Özgür-Der Sakarya Şubesi her ayın ikinci Cumartesi günü yapacağını duyurduğu basın açıklamalarından, Aralık ayına ait basın açıklamasını Adapazarı Gar Meydanı'nda Özgür-Der Sakarya Şubesi ve SABED üyelerinin ve duyarlı insanların katılımıyla gerçekleştirdi. Ömer Sevim'in okuduğu basın açıklamasında; Danıştay'ın hukuksuz katsayı kararı, uygulanan başörtüsü yasağı ve DTP'yi kapatma kararı gündeme getirildi.

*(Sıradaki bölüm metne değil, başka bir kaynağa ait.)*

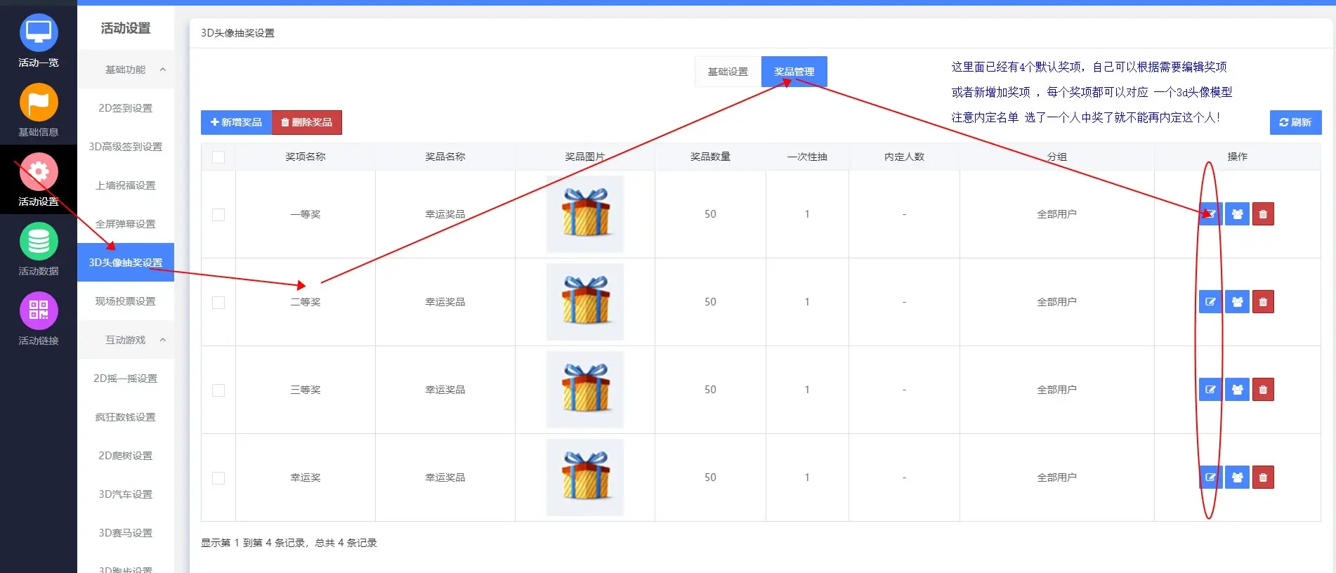
Task: Check the 三等奖 row checkbox
Action: [x=218, y=390]
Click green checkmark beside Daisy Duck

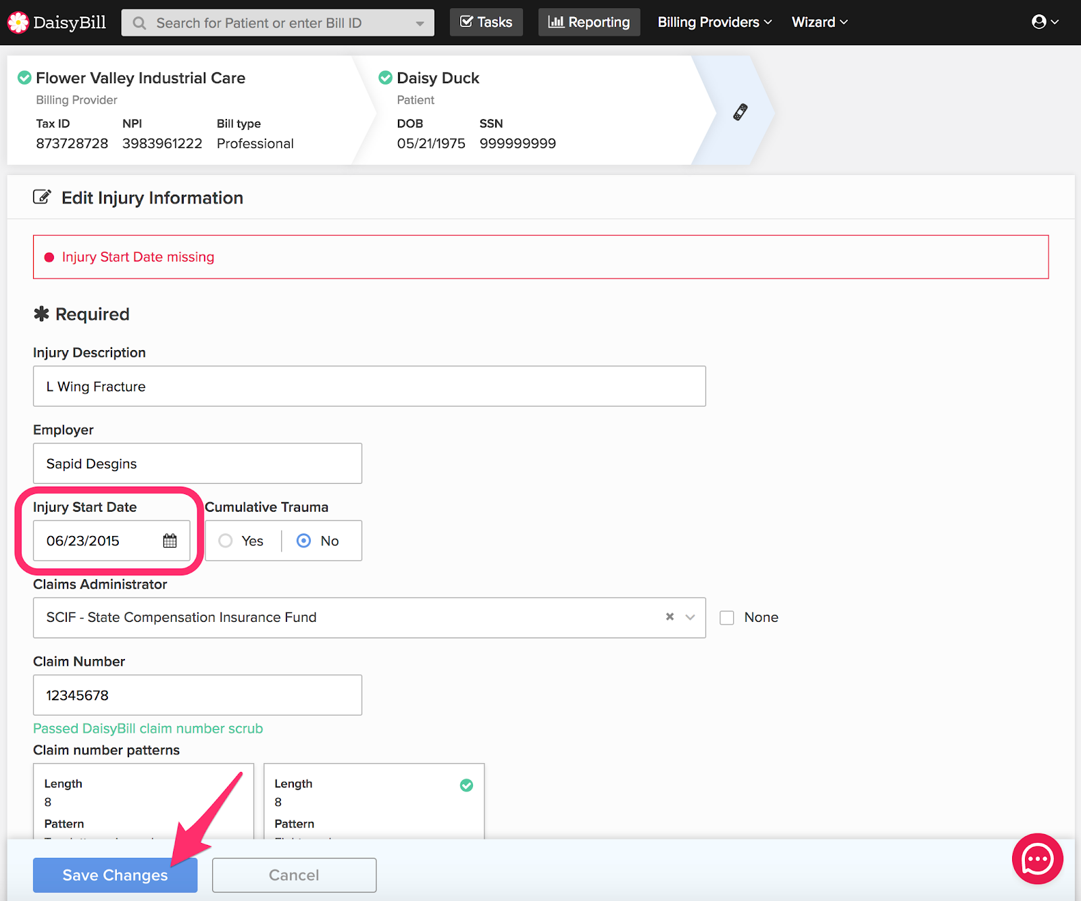[385, 78]
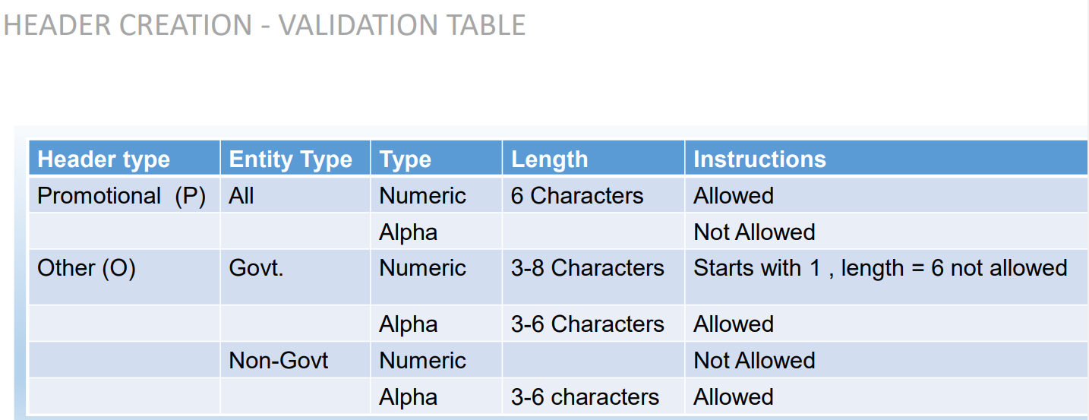Select the "Promotional (P)" cell
1089x420 pixels.
point(122,196)
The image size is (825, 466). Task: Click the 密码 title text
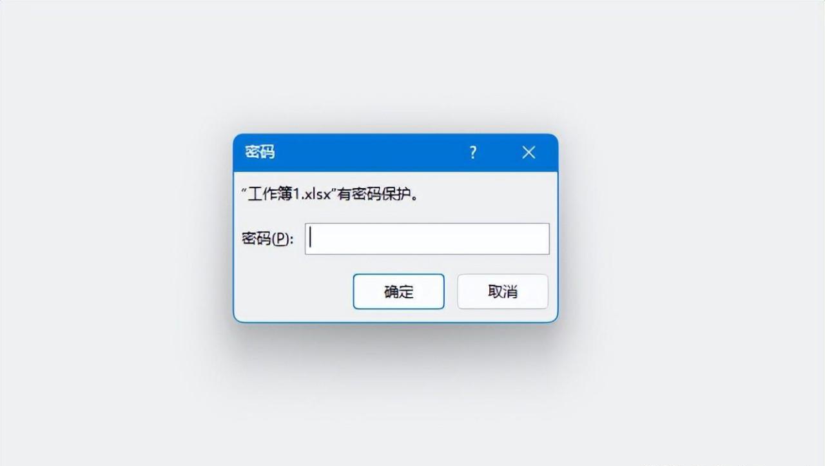[260, 153]
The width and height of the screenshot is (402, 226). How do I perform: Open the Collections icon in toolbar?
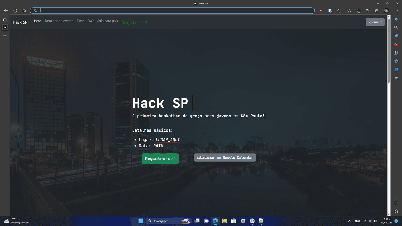[x=358, y=11]
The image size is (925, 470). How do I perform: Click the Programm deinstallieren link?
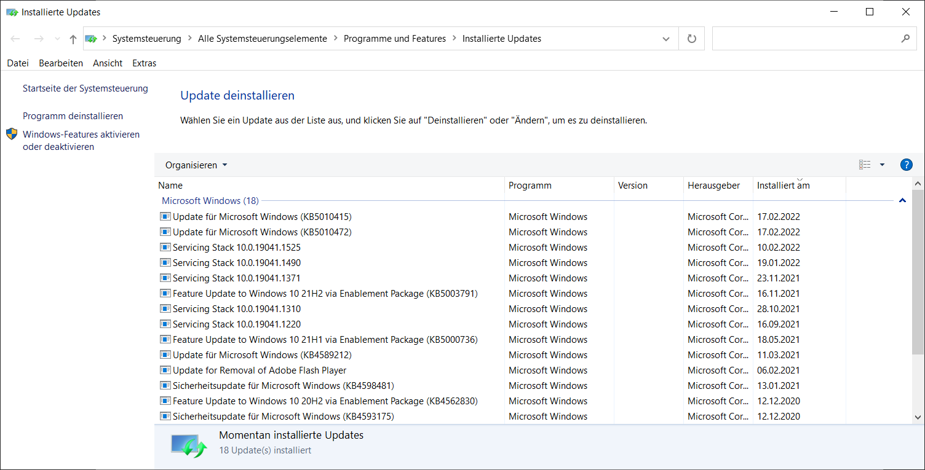73,116
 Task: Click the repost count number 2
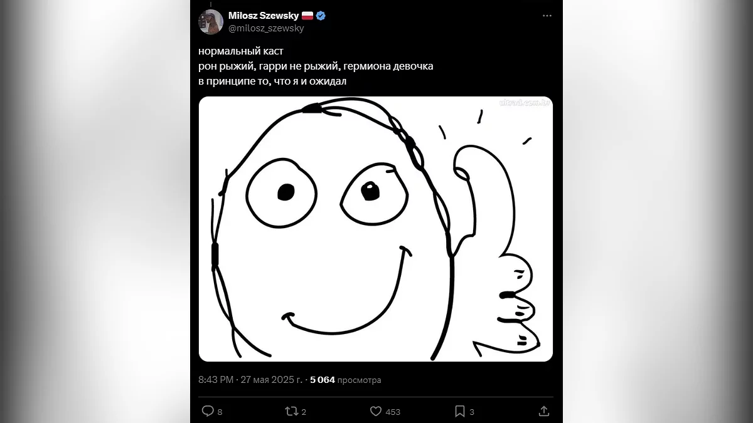[304, 412]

Sevim, ilk olarak Ece Nur Özel'in duruşu ile halkın değerlerine rağmen varlığını sürdüren eğitim sistemindeki militarist zihniyeti deşifre ettiğini vurguladığı basın açıklamasında, Ece Nur Özel'e başörtülü okumak istediği için uygulanan baskı ve sürgün politikalarını şu sözlerle kınadı: "Aralık ayı basın açıklamamıza geçen ay ki açıklamamızda da değinmiş olduğumuz Ece Nur Özel'e layık görülen zulmü ve sürgünü, ayrımcılığı, baskı ve dayatmayı, faşizan tutumu kınayarak ve Ece Nur'un başörtüsüne uzanan ellerin bir gün mutlaka kuruyacağını belirterek başlamak istiyoruz."

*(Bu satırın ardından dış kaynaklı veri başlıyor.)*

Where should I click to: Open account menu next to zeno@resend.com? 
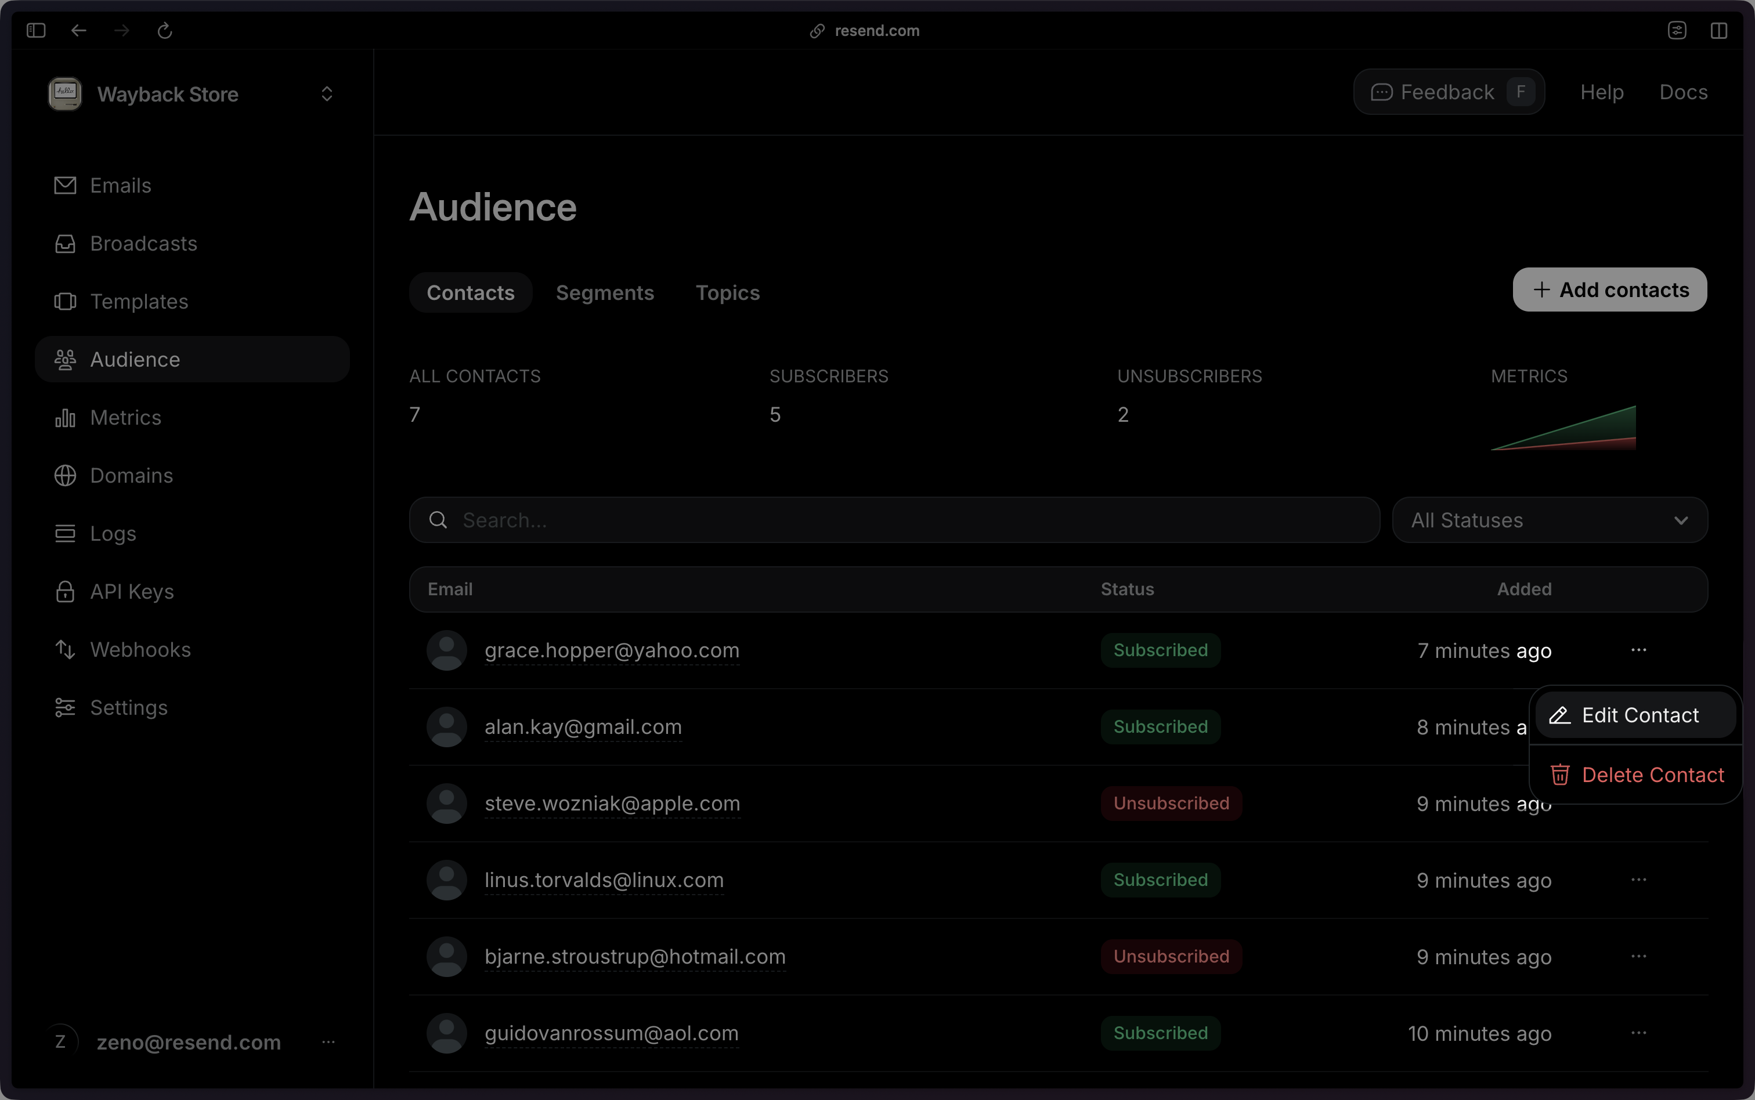[328, 1042]
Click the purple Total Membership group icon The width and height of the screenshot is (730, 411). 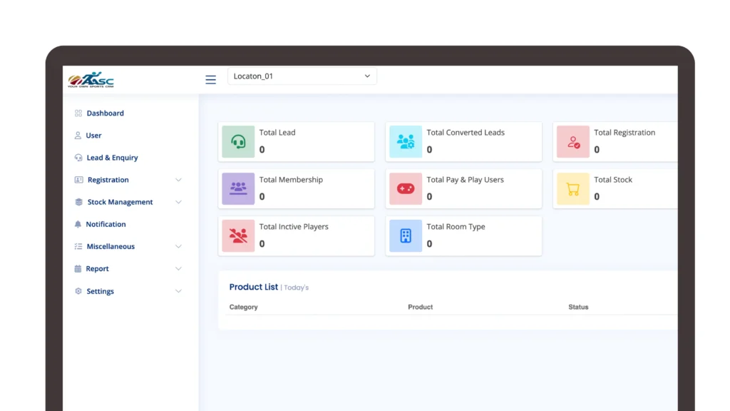pos(238,188)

Ece Nur'a başörtülü olması sebebiyle uygulanan hukuksuz ve insanlık dışı tutumun resmi ideolojinin adalet tanımaz yüzünü bir kez daha gözler önüne serdiğinin belirtildiği açıklamanın sonraki bölümünde şu ifadelere yer verildi: "Biz Özgür-Der Sakarya Şubesi olarak Ece Nur'un yanında olduğumuzu bir kez daha ilan ederken Ece Nur'un azmi ve direnişine verilen desteğin, adaletin ikame edilmesi demek olduğunu da belirtmek istiyoruz."

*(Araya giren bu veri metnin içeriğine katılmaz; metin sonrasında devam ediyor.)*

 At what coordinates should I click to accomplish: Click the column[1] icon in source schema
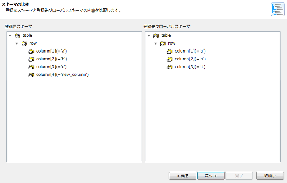31,52
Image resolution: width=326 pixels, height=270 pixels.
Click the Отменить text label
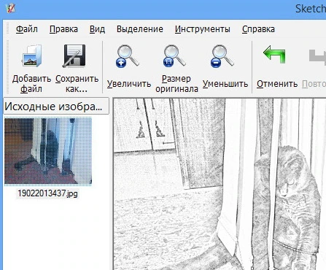[277, 84]
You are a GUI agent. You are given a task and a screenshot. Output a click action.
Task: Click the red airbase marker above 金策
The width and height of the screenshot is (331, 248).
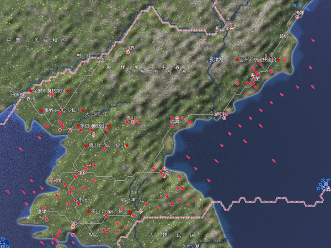[253, 75]
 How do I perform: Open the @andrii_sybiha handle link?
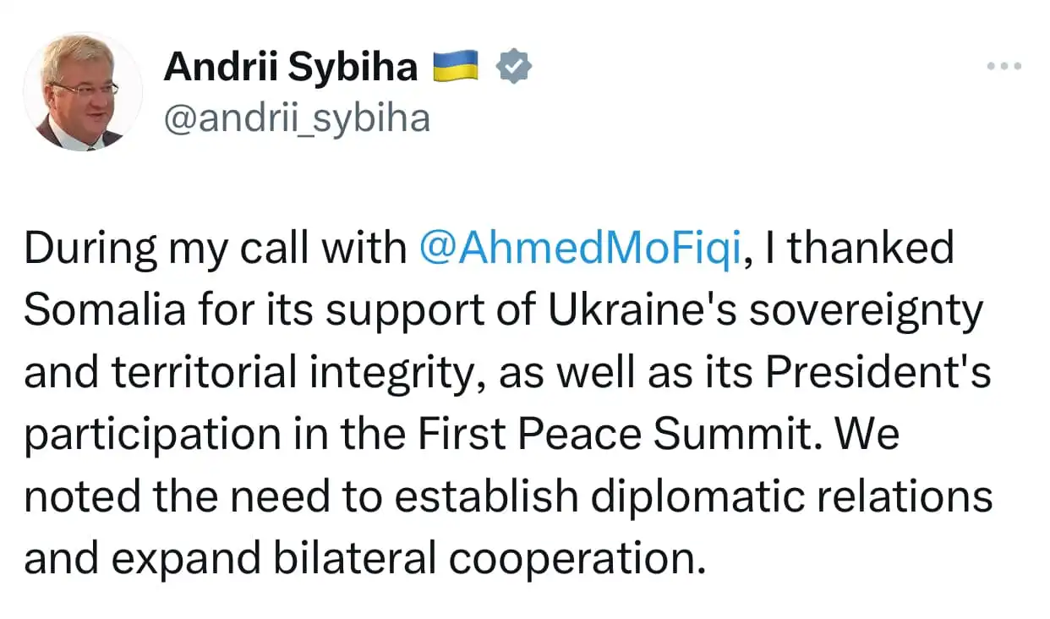coord(297,119)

Açıklamanın ilerleyen bölümünde neye ve kime hizmet ettikleri, içki reklamlarındaki kısıtlamalarla ilgili tebliğin hükümlerindeki yürütmeyi durdurma kararı ile bir kez daha ortaya serilen Danıştay'ın, İstanbul Barosunun başvurusu üzerine yapmış olduğu, YÖK'ün katsayı adaletsizliğini kaldıran kararında yürütmeyi durdurmasına ve daha sonra YÖK'ün buna yapmış olduğu itirazı reddetmesine dikkat çekilerek; bu kararın kabul edilemez olduğu, toplumsal olarak bu adaletsizliğe karşı koymanın ertelenemez bir sorumluluk olduğu ifade edildi.
Son bölümlerinde Tokat'ta yapılan ve tüm halkı yasa boğan, halkın huzuruna ve barışa karşı yapılmış saldırıya ve ardından dün sonuçlanan DTP'nin kapatılma kararına dikkat çekilen açıklama, şu vurgularla son buldu: "Mübarek Kitabımız Kur'an-ı Kerim'de buyrulduğu gibi Müslümanlar ancak kardeştirler. Kardeşliğin pekişmesi de yine Allah'ın ipine sımsıkı sarılmakla ancak mümkün olabilecek bir şeydir. Allah'ın ipine sarılmak Müslümanların basiretlerini artırır, daha güçlü kılar ve ayakları yere daha sağlam basar. Allah'ın ipine sarılmak, Tevhide ve Adalete dayalı onurlu bir mücadelenin vazgeçilemez unsurlarındandır. Allah'ın ipine sarılmak; Ece Nur'a sahip çıkmak, Danıştay'ın baskılarına boyun eğmemek, her türlü baskı dayatma ve sindirme girişimlerine göğüs germek demektir. Allah'ın ipine sarılmak özgürlük bahçesine açılan kapıdır."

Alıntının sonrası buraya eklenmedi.